ТЕКСТ ДЛЯ УПРАЖНЕНИЯ:
►

Но как можно вспомнить то, чего никогда не видел? Вспоминали imagines rerum, стараясь складывать их в единую композицию. Книга была тогда сокровищем, обладание которым мог позволить себе либо королевский двор, либо материально и интеллектуально богатый монастырь. Не стоит сомневаться, что иллюстрирование раннесредневековых книг, плоть от плоти монастырской культуры, служило, во-первых, облегчению работы с текстом (например, включением заголовков в маргинальную миниатюру и выделением их в общей структуре рукописи), во-вторых, для создания своего рода мнемотехнических «текстов-изображений» для монашеской медитации. Такие тексты-изображения передавали на языке живописи зачастую очень глубокие и сложные богословские концепции, сопровождавшие библейские или литургические тексты. Они были глоссами к ним, заменяя своей видимой «краткостью» и лаконичностью пространность письма: средневековые писатели часто начинали свои сочинения с извинений за свой стиль, «недостойный Туллия», и за многословность, prolixitas, которой они, авторы, всеми силами стараются избегать. Тексты-изображения, являясь выражением идей, часто включали текст, вписывая его в орнамент, вычеканивая золотыми буквами на пурпурном фоне, располагая его на «филактериях», свитках в руках пророков и святых. Такие миниатюры, занимавшие целую страницу или даже разворот ин-фолио, – великое духовное и художественное наследие эпохи Каролингов и Оттонов. Они были выражением монашеской медитации, но и приглашением к дальнейшему размышлению: «синхронно», моментально осмыслить все содержание иллюстрации, скажем, к комментарию на «Апокалипсис» Беата из Льебаны было совершенно невозможно, но краткие текстовые «вторжения» прямо внутрь изображения давали подспорье глазу, сконцентрированному именно на образе, а не на букве. Такая иллюстрация предполагала не только хорошее знание символики образов и текстов Писания, но и умение долго и сосредоточенно размышлять над этим иконическим текстом. У каждого библейского пассажа и у каждого образа, будь то лик Божий, человек, зверь, дерево или камень, было свое место. Узнавая эти места, память давала пищу медитации, из которой рождались новые образы и новые тексты.

◄

ВОПРОСЫ ПО ТЕКСТУ:
• a. Ответьте на вопросы по тексту о раннесредневековых книжных иллюстрациях, помечая ответы так же, как вопросы:
(i) Кто, согласно тексту, мог позволить себе обладание книгой?
(ii) За что средневековые писатели часто извинялись в начале своих сочинений?
(iii) Наследием каких эпох названы миниатюры, занимавшие целую страницу или разворот ин-фолио?
• b. Объясните в одном–трёх предложениях, почему, согласно тексту о раннесредневековых книжных иллюстрациях, краткие текстовые «вторжения» прямо внутрь изображения были полезны.
• c. Продолжите текст о раннесредневековых книжных иллюстрациях, начав сразу после его последнего предложения.

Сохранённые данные
►

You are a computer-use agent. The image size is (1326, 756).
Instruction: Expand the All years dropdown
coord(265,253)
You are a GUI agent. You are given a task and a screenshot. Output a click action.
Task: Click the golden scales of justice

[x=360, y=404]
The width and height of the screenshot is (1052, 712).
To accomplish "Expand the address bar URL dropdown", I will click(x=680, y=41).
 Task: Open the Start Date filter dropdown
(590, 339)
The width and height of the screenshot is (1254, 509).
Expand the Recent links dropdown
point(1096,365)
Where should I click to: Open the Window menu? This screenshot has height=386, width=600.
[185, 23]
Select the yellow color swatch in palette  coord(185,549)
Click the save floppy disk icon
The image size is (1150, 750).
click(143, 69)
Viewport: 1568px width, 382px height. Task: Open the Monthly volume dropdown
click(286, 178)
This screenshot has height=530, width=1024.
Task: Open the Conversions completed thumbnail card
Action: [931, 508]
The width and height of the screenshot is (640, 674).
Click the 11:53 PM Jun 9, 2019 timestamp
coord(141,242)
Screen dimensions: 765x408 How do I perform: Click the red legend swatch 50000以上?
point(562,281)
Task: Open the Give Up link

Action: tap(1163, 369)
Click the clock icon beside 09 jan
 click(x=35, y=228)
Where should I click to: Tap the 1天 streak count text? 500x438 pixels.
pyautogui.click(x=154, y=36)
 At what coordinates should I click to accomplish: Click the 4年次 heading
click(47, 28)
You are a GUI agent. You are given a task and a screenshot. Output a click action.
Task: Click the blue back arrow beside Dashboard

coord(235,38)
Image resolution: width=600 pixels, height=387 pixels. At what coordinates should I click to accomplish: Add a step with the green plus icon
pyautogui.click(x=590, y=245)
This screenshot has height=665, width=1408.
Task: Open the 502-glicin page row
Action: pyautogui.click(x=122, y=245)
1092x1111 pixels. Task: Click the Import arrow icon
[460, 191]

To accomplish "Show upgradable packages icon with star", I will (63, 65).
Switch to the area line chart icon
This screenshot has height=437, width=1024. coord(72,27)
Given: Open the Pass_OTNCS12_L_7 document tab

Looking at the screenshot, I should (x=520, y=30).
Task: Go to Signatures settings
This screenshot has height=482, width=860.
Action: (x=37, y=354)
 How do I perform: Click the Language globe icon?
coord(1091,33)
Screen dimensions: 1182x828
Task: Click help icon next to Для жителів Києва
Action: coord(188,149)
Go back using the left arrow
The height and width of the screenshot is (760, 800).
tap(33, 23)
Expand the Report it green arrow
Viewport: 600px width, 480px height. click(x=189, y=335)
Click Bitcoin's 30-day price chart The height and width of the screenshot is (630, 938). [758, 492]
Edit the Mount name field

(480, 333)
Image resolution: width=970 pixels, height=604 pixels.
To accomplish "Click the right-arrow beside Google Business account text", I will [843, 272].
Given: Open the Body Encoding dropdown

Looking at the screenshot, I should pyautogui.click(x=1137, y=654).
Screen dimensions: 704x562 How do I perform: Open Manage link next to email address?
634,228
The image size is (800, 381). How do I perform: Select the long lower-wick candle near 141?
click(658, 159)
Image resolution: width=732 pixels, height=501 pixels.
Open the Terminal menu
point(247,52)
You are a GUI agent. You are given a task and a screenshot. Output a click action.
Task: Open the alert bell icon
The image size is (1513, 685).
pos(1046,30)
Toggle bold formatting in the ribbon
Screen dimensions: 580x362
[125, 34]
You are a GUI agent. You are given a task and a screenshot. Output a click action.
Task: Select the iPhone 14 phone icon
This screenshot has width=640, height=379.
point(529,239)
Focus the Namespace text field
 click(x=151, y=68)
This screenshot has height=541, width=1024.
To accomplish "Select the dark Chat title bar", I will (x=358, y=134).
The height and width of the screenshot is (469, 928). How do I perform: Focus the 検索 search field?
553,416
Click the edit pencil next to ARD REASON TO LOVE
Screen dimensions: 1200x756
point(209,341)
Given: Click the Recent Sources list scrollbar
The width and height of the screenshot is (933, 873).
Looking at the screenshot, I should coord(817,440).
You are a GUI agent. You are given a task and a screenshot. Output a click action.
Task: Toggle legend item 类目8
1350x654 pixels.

◄

ОТВЕТЫ ПО ЗАДАНИЯМ:
• a.
(i) Королевский двор либо материально и интеллектуально богатый монастырь.
(ii) За свой стиль, «недостойный Туллия», и за многословность (prolixitas).
(iii) Эпох Каролингов и Оттонов.

• b. Осмыслить всё содержание такой иллюстрации «синхронно», моментально, было совершенно невозможно. Краткие текстовые «вторжения» внутри изображения давали подспорье глазу, сосредоточенному именно на образе, а не на букве.

• c.
Итак, уже в раннее Средневековье сложное соотношение текста и изображений отражало специфический баланс нарратива и классификации. Каролингские монастыри, как известно, сохранили для потомков не только священную традицию, жития святых и экзегезу, но и то, что удалось спасти из античной и раннесредневековой науки. Космологические схемы, подобные тем, которые Михаил Скот поместил во «Введении», можно найти в самых ранних рукописях сочинения Исидора Севильского «О природе вещей». Круглых схем в этом сочинении Исидора было так много, что в Средние века его иногда называли «Книгой кругов», Liber rotarum. Так называемая figura solida, «твердое тело», в IX главе «О природе вещей», посвященной частям света, соединяет в себе четыре элемента, каждый из которых характеризуется тремя из шести основных качеств. Хотя просвещенному вестготскому епископу уже не были доступны важнейшие античные энциклопедии, в частности Варрон, он все-таки был хорошо знаком с образным миром классической науки, для него figura solida была вполне ясна. Работавшему через несколько веков художнику нужно было изобразить геометрическое единство мироздания, распределив качества и стихии по сторонам и вершинам куба, что было непросто, учитывая невозможность трехмерного изображения в средневековом художественном каноне. В результате образ, заимствованный Исидором из какого-то позднеантичного компендия, был доведен до абсурда, и связь изображения и текста была нарушена (илл. 75).
Все же некоторые древние изобразительные формулы, впоследствии сформировавшие средневековую картину мира, проникли через «цензуру» христианской культуры. Таково, например, изображение микрокосмоса в трактате «О природе вещей», благодаря авторитету Исидора получившее широкое распространение на протяжении всего Средневековья. Вслед за этим образом на Запад проникали и астрологические учения, не имевшие ничего общего с христианством, в частности зодиакальная мелотезия, т.е. соответствие между знаками зодиака и частями человеческого тела, в котором нашло свое выражение распространенное во многих культурах представление о единстве или «симпатии» вселенной (249, 13 и сл.).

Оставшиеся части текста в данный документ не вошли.